The present appeal requires that we apply this definition of “potentially
exculpatory” to determine whether the trial court erred in concluding that the
plaintiff’s conduct warrants his inclusion on the EES. The plaintiff argues that
his conduct does not do so because it is not material to guilt or punishment.
He argues that he did not immediately enforce the TRO because he “had direct
and personal knowledge that the mother in this case was a danger to her
children” and he acted “in the best interest of the children.” Moreover, the
plaintiff contends that he did not ignore the court’s order, but, rather, sought
to resolve the matter through the court system as quickly as possible. The
plaintiff also argues that the trial court erred in failing to consider that the
conduct was not probative of his general credibility given that he did not
engage in any acts of dishonesty, see N.H. R. Ev. 608(b); that the conduct was
over ten years old, which limits its probative value, see N.H. R. Ev. 609(b); and
that he did not act unilaterally but, rather, sought guidance from a supervisor
who advised him to resolve the matter through the court system.

§ §

• SHORT TASK: Reproduce verbatim the portion of the court opinion excerpt that begins with the words "He argues that" and ends with "the court system.". The records that follow have no connection to the court opinion excerpt.

§ §

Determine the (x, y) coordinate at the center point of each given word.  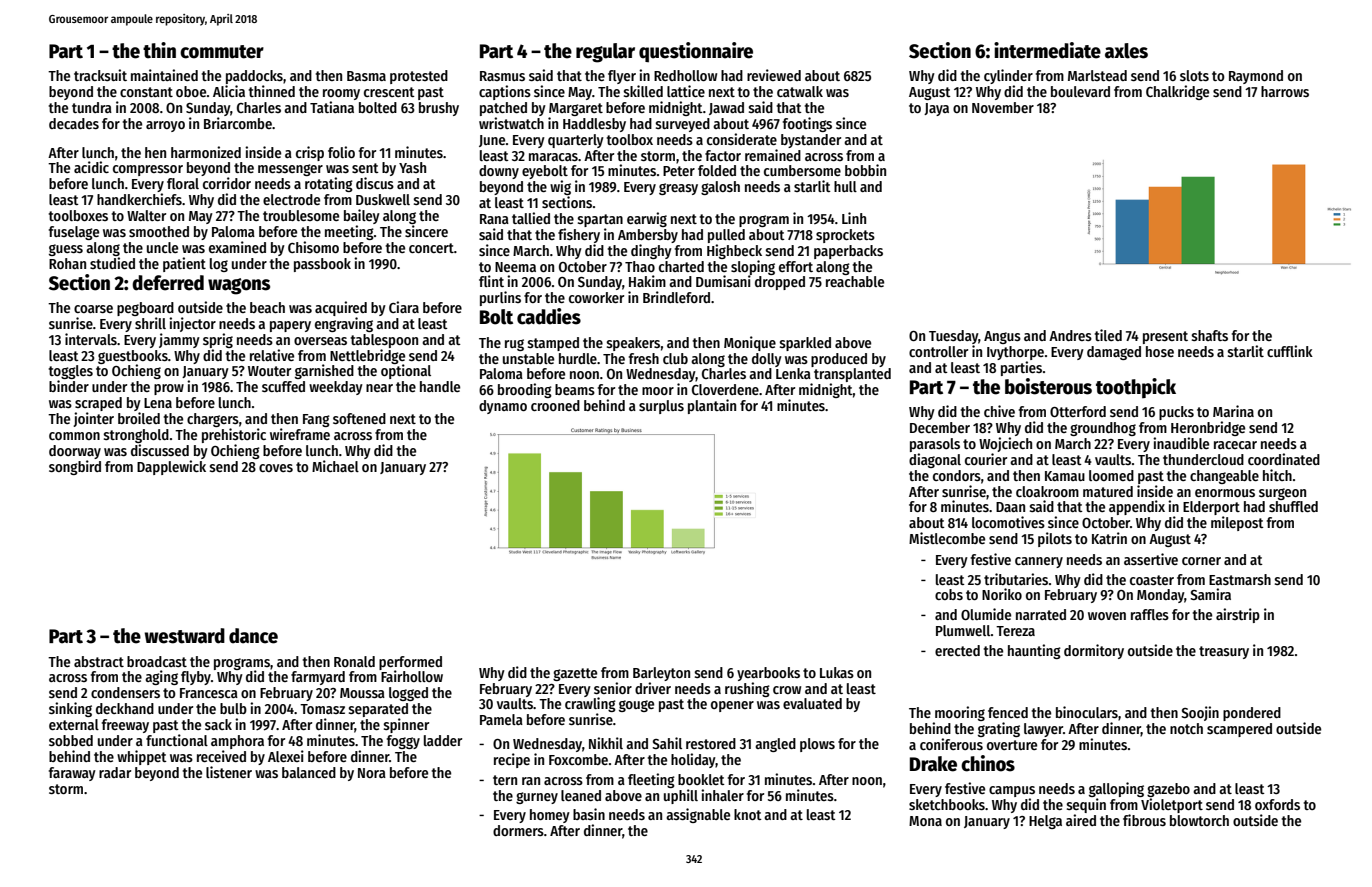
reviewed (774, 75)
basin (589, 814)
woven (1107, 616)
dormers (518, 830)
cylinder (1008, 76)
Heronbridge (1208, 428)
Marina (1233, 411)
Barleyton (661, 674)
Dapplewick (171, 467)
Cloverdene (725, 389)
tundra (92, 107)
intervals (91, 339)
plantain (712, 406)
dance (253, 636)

§ §

• FINAL ANSWER:
He argues that he did not immediately enforce the TRO because he “had direct
and personal knowledge that the mother in this case was a danger to her
children” and he acted “in the best interest of the children.” Moreover, the
plaintiff contends that he did not ignore the court’s order, but, rather, sought
to resolve the matter through the court system as quickly as possible. The
plaintiff also argues that the trial court erred in failing to consider that the
conduct was not probative of his general credibility given that he did not
engage in any acts of dishonesty, see N.H. R. Ev. 608(b); that the conduct was
over ten years old, which limits its probative value, see N.H. R. Ev. 609(b); and
that he did not act unilaterally but, rather, sought guidance from a supervisor
who advised him to resolve the matter through the court system.